STATED EXERCISE: Write out the material word for word, from its first line through the line holding "Screen dimensions: 605x863 coord(316,545)", with that line included.

MATERIALS PROVIDED:

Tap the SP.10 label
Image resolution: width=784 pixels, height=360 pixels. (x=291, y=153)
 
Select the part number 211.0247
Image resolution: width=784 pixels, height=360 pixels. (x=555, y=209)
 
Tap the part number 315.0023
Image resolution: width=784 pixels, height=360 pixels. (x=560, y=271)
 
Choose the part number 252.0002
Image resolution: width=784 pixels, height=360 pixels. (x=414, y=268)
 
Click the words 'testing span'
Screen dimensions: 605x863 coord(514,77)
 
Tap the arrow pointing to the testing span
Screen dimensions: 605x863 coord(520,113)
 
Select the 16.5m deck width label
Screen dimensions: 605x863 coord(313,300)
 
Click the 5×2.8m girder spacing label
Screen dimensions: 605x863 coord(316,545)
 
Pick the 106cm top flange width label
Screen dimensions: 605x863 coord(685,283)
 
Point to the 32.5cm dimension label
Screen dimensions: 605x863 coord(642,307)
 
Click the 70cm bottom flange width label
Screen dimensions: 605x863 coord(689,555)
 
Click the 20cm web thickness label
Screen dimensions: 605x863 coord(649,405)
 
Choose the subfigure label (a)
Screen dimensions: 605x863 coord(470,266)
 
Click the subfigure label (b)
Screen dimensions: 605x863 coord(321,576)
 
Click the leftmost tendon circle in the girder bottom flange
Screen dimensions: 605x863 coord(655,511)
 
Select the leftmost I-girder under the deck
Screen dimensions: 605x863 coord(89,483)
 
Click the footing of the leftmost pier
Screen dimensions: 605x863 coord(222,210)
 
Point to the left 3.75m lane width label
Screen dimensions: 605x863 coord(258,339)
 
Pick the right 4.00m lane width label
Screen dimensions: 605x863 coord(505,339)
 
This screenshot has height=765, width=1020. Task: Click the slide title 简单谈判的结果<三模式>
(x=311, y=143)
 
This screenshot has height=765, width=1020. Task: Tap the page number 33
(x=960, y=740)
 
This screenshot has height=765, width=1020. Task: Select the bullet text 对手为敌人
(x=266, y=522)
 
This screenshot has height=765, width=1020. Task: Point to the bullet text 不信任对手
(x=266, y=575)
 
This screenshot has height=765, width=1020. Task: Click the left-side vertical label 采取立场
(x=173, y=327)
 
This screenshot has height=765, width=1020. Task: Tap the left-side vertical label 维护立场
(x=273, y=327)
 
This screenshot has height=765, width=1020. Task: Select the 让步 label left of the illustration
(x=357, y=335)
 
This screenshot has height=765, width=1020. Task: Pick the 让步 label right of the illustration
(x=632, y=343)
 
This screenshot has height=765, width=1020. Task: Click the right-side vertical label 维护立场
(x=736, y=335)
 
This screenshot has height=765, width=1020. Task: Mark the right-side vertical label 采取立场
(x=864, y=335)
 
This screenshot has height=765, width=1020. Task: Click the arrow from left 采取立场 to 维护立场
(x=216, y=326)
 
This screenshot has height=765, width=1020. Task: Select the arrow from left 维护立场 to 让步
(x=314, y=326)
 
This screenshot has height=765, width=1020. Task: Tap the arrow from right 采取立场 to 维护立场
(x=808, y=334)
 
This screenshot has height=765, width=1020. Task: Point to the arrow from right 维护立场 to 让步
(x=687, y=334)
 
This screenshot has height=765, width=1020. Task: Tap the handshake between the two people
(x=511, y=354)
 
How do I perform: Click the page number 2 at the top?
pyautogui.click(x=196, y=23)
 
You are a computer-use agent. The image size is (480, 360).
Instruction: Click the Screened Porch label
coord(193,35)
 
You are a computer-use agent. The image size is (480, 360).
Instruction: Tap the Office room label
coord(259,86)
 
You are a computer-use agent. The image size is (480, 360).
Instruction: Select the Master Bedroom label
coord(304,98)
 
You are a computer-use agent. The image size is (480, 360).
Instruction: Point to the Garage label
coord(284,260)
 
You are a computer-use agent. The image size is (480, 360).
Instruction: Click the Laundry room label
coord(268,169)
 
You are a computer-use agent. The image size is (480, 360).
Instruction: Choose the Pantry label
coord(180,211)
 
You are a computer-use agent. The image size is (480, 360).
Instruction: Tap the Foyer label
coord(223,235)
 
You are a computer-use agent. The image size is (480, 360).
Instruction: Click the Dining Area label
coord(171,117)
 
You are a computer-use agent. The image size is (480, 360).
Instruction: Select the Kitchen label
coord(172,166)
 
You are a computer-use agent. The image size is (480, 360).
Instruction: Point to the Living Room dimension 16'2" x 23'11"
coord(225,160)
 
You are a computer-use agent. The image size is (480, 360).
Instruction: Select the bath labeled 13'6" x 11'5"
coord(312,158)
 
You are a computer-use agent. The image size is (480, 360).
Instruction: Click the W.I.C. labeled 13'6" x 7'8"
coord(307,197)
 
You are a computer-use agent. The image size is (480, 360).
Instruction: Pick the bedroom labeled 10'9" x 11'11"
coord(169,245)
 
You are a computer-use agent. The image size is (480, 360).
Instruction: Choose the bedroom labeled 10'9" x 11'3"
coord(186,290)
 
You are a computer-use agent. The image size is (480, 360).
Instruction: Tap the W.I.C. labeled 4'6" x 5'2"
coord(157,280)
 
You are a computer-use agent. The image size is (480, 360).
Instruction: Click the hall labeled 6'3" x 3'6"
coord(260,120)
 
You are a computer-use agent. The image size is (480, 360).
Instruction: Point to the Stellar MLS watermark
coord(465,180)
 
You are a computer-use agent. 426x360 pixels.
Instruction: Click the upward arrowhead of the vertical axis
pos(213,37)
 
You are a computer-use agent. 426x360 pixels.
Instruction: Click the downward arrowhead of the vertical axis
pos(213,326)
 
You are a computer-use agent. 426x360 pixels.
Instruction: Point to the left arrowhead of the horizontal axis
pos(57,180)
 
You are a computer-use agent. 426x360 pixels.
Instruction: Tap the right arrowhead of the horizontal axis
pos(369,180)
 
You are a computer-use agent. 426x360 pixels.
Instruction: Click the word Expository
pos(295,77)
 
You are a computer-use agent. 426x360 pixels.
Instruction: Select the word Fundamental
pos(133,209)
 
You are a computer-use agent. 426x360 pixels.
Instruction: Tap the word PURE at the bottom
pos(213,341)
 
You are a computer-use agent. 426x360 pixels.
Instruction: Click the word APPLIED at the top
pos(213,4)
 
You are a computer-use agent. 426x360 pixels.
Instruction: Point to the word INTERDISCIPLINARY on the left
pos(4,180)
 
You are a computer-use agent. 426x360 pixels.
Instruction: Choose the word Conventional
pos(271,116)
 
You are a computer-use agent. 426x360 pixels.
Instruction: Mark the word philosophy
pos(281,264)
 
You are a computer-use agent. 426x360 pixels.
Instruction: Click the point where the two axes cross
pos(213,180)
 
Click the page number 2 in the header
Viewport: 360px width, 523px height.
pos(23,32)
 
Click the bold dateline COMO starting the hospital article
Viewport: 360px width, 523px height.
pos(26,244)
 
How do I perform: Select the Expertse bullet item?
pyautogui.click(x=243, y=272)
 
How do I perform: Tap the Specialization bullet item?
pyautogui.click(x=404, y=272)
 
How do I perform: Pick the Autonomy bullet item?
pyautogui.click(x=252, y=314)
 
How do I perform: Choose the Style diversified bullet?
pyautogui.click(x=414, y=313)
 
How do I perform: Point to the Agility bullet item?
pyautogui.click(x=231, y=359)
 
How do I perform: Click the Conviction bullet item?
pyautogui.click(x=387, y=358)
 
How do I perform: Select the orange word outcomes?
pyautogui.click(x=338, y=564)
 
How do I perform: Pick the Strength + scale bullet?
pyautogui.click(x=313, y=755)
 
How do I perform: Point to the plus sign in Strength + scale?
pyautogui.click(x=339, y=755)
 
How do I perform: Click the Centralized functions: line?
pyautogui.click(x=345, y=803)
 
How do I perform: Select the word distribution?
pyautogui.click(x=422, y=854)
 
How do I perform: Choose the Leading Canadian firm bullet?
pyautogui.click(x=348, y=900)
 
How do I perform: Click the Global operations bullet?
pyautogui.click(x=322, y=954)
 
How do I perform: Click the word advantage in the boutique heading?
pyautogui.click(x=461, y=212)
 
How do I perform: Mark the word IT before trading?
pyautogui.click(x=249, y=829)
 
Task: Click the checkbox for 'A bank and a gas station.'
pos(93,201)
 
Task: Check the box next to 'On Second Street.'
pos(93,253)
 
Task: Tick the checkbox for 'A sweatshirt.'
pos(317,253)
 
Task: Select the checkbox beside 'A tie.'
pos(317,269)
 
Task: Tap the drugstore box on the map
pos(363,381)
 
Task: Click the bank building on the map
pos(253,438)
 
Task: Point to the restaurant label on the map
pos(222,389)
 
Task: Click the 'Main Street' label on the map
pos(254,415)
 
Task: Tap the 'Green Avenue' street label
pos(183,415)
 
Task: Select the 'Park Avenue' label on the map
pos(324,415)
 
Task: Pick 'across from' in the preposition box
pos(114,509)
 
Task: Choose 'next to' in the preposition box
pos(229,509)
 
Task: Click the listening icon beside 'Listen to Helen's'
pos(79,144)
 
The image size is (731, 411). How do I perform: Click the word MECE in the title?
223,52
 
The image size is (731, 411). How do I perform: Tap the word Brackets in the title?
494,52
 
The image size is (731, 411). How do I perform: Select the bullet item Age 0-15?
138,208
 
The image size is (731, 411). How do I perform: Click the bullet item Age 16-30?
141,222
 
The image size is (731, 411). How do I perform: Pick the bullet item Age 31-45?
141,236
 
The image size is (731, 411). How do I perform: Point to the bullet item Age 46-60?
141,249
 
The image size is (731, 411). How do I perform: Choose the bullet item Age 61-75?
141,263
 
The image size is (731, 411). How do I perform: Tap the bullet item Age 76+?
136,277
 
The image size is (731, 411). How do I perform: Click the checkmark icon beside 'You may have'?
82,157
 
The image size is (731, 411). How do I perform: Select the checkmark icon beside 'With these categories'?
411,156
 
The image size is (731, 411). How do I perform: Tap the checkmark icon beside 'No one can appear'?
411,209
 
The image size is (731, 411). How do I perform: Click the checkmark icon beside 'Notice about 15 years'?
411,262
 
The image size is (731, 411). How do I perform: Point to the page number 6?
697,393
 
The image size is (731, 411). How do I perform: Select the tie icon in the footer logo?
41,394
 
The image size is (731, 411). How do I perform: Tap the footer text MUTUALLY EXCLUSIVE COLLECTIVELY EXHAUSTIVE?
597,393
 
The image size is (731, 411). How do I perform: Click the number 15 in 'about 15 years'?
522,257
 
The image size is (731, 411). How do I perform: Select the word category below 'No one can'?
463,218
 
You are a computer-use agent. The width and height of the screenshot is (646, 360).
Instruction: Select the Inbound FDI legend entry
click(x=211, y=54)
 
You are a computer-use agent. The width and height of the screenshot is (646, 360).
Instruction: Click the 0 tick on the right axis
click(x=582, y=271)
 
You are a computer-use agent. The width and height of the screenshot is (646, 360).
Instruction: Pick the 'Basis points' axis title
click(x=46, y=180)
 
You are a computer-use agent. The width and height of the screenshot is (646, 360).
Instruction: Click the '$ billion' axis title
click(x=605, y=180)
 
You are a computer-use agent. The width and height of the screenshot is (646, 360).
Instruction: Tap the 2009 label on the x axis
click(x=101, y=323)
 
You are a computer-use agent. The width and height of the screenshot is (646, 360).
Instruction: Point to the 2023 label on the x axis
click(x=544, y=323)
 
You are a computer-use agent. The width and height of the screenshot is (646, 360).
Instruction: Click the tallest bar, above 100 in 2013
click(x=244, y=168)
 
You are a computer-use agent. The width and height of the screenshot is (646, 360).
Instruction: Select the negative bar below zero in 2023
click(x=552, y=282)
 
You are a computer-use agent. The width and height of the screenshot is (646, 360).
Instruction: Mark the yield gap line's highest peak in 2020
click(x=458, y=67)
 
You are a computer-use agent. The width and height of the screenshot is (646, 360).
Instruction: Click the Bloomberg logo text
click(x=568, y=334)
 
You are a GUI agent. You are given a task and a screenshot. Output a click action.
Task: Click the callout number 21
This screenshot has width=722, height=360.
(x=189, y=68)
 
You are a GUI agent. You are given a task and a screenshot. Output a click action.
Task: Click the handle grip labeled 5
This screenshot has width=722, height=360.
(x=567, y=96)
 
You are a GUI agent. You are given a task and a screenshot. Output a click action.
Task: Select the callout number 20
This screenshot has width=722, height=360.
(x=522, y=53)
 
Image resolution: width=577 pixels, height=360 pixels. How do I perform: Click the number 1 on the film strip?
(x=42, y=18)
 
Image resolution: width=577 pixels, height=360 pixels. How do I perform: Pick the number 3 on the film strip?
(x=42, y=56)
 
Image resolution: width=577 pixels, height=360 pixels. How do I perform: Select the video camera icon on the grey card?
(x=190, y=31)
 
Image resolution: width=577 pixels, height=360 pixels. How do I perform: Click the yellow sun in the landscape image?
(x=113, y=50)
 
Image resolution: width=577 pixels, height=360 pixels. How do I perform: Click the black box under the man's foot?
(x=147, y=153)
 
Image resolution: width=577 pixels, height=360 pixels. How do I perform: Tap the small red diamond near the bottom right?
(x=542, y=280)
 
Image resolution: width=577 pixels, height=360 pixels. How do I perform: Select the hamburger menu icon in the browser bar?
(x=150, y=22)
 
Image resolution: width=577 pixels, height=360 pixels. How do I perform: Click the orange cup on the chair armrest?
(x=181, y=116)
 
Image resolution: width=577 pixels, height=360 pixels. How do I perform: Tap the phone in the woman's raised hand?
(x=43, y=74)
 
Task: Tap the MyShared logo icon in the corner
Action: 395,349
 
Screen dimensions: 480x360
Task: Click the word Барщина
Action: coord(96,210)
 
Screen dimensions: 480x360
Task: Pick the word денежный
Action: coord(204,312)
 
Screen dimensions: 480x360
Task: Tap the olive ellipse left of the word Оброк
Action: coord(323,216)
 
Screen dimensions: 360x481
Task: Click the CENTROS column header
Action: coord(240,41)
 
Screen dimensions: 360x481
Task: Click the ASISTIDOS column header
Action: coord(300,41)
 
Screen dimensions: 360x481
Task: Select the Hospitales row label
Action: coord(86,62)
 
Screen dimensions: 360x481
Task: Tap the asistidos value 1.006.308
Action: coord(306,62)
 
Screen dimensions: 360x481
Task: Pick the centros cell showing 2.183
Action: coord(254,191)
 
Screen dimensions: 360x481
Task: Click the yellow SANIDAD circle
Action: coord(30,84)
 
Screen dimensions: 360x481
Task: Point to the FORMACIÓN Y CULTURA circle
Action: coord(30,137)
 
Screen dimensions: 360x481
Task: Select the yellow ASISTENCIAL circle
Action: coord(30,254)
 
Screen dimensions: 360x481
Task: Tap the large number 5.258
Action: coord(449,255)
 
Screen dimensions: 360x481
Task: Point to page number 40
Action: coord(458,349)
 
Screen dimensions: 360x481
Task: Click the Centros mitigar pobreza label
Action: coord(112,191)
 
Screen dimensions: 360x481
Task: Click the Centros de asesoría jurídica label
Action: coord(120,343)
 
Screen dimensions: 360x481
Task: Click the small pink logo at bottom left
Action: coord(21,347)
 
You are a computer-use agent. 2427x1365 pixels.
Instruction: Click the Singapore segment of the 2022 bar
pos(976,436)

TASK OUTPUT:
Tap the SP.10 label
Image resolution: width=784 pixels, height=360 pixels. (x=291, y=153)
 
Select the part number 211.0247
Image resolution: width=784 pixels, height=360 pixels. (x=555, y=209)
 
Tap the part number 315.0023
Image resolution: width=784 pixels, height=360 pixels. (x=560, y=271)
 
Choose the part number 252.0002
Image resolution: width=784 pixels, height=360 pixels. (x=414, y=268)
 
Click the words 'testing span'
Screen dimensions: 605x863 coord(514,77)
 
Tap the arrow pointing to the testing span
Screen dimensions: 605x863 coord(520,113)
 
Select the 16.5m deck width label
Screen dimensions: 605x863 coord(313,300)
 
Click the 5×2.8m girder spacing label
Screen dimensions: 605x863 coord(316,545)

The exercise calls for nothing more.